Der breit gefasste Leitindex S&P 500 stieg am Mittwoch um bis zu 0,6 Prozent auf ein Rekordhoch von 4393,68 Punkten. Der Dow Jones und der technologielastige Nasdaq legten ebenfalls leicht zu, verfehlten zunächst aber neue Bestmarken. Gefragt waren auch US-Staatsanleihen.

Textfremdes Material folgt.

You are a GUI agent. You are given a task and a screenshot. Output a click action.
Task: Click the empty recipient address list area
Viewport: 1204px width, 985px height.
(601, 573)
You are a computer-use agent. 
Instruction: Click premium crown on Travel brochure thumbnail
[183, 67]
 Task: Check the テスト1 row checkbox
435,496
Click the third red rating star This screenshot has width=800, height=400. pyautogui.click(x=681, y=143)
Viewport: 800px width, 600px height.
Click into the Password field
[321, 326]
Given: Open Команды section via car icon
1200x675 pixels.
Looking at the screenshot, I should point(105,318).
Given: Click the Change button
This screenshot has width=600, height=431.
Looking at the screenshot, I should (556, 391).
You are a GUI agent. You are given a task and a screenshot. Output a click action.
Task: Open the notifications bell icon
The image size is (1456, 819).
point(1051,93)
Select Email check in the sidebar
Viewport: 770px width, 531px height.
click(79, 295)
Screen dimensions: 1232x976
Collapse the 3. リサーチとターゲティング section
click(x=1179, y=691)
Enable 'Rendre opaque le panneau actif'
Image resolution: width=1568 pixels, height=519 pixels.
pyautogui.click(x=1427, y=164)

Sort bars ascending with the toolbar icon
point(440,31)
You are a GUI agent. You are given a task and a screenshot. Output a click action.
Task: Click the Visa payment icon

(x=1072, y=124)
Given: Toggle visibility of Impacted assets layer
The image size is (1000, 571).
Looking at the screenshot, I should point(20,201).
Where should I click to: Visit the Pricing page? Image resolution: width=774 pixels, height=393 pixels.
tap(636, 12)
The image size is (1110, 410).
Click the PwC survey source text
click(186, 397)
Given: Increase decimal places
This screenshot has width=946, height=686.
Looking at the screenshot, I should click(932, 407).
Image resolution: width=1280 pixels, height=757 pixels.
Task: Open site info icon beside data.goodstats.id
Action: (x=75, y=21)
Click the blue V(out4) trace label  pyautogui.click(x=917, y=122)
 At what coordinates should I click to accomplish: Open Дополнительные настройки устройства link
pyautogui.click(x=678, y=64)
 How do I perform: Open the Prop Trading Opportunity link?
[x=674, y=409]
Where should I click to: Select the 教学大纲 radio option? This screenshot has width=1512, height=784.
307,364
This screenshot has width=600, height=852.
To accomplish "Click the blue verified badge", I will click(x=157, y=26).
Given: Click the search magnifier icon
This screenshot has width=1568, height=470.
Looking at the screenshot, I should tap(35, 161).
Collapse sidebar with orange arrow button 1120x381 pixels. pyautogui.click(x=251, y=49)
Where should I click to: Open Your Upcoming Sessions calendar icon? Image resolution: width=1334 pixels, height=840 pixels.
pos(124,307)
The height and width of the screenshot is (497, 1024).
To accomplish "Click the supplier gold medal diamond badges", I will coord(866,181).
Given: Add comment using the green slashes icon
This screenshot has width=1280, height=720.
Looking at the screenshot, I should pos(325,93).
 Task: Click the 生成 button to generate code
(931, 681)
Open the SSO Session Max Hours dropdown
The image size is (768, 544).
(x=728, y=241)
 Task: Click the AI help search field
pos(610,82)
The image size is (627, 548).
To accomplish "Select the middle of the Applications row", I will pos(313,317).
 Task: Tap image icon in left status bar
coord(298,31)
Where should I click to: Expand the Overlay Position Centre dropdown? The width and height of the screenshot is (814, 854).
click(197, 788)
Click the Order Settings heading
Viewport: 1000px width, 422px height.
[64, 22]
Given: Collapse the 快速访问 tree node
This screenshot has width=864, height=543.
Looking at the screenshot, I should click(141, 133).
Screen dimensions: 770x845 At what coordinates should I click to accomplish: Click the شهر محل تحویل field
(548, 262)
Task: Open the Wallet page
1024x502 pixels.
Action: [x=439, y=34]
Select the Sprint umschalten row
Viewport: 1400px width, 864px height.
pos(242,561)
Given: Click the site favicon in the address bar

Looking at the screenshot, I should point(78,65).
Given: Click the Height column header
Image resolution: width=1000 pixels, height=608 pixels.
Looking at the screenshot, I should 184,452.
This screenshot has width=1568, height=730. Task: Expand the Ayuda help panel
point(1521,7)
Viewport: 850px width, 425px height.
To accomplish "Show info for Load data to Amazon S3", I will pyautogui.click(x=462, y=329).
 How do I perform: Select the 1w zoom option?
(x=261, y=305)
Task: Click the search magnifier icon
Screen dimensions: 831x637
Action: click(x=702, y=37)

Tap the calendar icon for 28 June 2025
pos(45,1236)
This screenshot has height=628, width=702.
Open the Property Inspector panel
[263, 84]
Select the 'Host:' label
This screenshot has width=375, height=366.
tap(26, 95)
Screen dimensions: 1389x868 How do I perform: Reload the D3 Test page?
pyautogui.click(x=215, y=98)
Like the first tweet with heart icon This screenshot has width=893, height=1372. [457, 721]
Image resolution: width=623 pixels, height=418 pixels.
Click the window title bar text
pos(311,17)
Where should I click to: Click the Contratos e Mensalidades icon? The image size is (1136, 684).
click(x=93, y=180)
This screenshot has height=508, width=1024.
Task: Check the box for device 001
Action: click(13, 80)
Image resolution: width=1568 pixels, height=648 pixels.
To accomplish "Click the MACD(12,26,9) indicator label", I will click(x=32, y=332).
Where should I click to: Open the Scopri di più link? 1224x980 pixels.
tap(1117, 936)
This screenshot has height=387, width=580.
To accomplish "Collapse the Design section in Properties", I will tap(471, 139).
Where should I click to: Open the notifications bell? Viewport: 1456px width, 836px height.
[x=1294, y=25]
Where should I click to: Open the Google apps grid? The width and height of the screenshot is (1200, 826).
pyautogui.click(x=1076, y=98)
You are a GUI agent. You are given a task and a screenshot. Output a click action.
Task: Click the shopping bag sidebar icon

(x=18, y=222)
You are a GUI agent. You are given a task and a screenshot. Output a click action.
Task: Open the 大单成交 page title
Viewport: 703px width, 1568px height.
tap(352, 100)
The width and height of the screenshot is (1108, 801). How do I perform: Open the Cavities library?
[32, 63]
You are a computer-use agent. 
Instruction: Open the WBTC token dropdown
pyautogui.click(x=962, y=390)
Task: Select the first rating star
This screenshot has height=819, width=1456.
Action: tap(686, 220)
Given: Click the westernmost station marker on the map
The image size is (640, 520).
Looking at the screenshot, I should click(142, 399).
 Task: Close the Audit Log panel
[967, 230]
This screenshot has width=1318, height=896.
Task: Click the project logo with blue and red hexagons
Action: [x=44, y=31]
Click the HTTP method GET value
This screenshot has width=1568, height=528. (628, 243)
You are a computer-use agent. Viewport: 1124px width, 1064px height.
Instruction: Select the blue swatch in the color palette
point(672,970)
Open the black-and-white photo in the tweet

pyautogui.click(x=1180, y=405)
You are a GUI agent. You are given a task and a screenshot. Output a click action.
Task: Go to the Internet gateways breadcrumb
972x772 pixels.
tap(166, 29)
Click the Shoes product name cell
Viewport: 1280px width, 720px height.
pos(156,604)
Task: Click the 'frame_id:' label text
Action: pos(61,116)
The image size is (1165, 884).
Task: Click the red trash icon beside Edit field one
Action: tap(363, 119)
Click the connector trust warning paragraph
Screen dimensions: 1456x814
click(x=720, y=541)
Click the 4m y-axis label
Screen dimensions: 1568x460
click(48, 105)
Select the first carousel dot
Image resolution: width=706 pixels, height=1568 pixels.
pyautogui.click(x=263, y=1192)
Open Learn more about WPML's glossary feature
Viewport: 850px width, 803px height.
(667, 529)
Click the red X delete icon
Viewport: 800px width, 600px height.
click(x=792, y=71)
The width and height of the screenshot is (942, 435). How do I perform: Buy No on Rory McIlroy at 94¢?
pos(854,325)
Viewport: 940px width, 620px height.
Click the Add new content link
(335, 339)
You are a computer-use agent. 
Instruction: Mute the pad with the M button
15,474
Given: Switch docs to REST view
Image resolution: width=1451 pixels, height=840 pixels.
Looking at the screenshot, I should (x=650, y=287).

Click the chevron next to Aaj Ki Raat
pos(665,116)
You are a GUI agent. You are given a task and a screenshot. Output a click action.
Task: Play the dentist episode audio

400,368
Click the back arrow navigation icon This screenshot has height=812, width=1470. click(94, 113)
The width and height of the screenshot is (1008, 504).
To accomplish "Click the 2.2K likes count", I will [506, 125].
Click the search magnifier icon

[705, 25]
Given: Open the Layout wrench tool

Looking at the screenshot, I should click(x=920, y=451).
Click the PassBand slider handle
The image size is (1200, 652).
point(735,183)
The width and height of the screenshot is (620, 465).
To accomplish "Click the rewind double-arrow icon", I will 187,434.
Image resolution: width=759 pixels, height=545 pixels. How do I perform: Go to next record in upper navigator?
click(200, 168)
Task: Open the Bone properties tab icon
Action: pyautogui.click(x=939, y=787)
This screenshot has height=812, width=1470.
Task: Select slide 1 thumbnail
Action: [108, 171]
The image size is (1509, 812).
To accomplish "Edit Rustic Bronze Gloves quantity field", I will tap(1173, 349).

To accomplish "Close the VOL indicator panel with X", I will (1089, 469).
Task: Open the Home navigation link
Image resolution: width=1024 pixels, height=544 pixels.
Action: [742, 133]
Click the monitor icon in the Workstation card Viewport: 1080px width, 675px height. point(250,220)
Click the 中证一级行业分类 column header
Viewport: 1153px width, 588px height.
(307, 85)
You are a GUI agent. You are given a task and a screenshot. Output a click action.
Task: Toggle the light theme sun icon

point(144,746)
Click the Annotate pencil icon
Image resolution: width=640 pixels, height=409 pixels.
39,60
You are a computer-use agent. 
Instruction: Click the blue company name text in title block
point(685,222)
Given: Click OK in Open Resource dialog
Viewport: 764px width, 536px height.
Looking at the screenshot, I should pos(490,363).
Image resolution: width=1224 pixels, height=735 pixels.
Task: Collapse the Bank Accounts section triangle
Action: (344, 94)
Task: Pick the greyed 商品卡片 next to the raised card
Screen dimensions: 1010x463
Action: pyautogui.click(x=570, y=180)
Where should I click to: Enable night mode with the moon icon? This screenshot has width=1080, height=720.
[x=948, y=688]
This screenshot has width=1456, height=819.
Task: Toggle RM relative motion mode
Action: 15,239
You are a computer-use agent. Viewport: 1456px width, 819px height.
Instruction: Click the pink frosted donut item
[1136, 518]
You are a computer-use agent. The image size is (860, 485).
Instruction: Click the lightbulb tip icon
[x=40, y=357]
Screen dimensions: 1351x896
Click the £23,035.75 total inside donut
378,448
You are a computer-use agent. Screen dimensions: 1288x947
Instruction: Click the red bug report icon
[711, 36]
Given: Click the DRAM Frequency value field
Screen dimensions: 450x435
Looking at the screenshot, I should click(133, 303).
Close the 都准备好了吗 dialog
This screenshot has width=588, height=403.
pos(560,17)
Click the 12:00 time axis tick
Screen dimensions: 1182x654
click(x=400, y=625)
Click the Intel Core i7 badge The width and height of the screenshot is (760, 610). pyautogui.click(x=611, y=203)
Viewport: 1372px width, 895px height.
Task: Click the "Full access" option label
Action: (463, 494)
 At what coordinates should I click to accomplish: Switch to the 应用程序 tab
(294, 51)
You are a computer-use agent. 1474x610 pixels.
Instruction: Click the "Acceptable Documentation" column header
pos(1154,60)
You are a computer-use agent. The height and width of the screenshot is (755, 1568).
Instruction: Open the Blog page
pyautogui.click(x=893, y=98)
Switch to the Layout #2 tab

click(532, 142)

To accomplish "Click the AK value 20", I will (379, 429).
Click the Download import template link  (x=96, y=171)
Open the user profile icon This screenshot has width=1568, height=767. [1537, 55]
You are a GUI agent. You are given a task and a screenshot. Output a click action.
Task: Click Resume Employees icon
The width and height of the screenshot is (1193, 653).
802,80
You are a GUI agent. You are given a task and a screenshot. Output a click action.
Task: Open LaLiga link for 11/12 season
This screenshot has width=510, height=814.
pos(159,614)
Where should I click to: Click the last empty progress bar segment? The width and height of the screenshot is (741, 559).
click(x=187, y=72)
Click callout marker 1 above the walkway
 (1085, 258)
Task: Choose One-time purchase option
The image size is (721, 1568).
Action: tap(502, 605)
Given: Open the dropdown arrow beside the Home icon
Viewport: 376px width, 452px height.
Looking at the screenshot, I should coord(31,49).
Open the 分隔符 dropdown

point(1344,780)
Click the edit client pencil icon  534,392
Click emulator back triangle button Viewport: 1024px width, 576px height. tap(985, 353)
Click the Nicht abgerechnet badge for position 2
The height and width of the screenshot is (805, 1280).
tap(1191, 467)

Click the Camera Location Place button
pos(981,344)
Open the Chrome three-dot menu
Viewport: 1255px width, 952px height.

Dies drückte die Rendite der richtungweisenden zehnjährigen Bonds auf 1,364 Prozent.

"Am Markt gab es ein Tauziehen zwischen den Bedenken wegen der hohen Inflation und der Bedenken vor einer Straffung der Geldpolitik", sagte Randy Frederick, Manager beim Brokerhaus Charles Schwab. "Solange Fed-Chef Jerome Powell sagt, dass er die Zinsen nicht anheben wird, solange werden sich die Aktienmärkte gut entwickeln." Im Rahmen einer Anhörung vor dem US-Kongress bekräftigte Powell, dass der aktuelle Preisdruck vorübergehend sei und "in den kommenden Monaten" nachlassen werde. Außerdem sei der Arbeitsmarkt noch "ein ganzes Stück" von dem Niveau entfernt, ab dem sein Haus die geldpolitische Unterstützung für die Wirtschaft zurückfahren werde.

Passend zur Zinsentwicklung und den Powell-Aussagen kam der US-Dollar nach dem kräftigen Anstieg vom Vortag merklich zurück. Der Dollarindex sank um 0,4 Prozent. Der Euro stieg auf zuletzt rund 1,1836 Dollar von jüngsten Tiefs unter 1,1775.

An der Nyse gab es nach ersten Angaben 1.413 (Dienstag: 831) Kursgewinner und 1.890 (2.513) -verlierer. Unverändert schlossen 128 (124) Titel.

Licht und Schatten bei Firmenbilanzen

Citigroup
Citigroup 45,55

Auf Unternehmensseite ging die Bilanzsaison mit Geschäftszahlen der Großbanken Bank of America, Wells Fargo und Citigroup weiter. Ähnlich wie Goldman Sachs und JP Morgan, die ihre Zahlen schon am Dienstag veröffentlicht hatten, profitierten auch diese Geldhäuser gewinnseitig von der Auflösung von Rückstellungen, die während der Pandemie gebildet worden waren.

Allerdings sorgte die Einnahmenseite für Enttäuschung, beispielsweise bei Bank of America (-2,5%). Wells Fargo (+4,0%) verzeichnete dagegen höhere Einnahmen als erwartet. Die Citigroup (-0,3%) übertraf die Erwartungen des Marktes, wobei die Einnahmen zumindest weniger sanken als erwartet.

Bei Blackrock (-3,1%) sei gut offenbar nicht gut genug gewesen, denn die Quartalszahlen des Vermögensverwalters läsen sich eigentlich gut, versuchten Händler eine Erklärung der Kursreaktion.

American Airlines
American Airlines 13,98

Gefragt waren dagegen die Papiere von American Airlines, die sich um gut drei Prozent verteuerten. Die Fluggesellschaft stellte den ersten positiven Cash Flow in einem Quartal seit Ausbruch der Coronavirus-Pandemie in Aussicht. Konkurrent Delta Air Lines kehrte im abgelaufenen Vierteljahr in die Gewinnzone zurück. Im Sog von Kursverlusten der gesamten Branche konnten Delta-Aktien ihre Anfangsgewinne aber nicht halten und büßten 1,6 Prozent ein.

Mit den Ölpreisen ging es deutlich nach unten, um bis zu 3,4 Prozent. Sie bewegten sich im Spannungsfeld eines Kompromisses innerhalb der Opec+ und neuer Lagerbestandsdaten aus den USA. Letztere waren bei Rohöl wie erwartet erneut gesunken, und zwar deutlicher als gedacht. Allerdings stieg der Vorrat an Benzin, und auch über eine neuerlich ausgeweitete wöchentliche Ölförderung in den USA auf ein 14-Monatshoch wurde berichtet.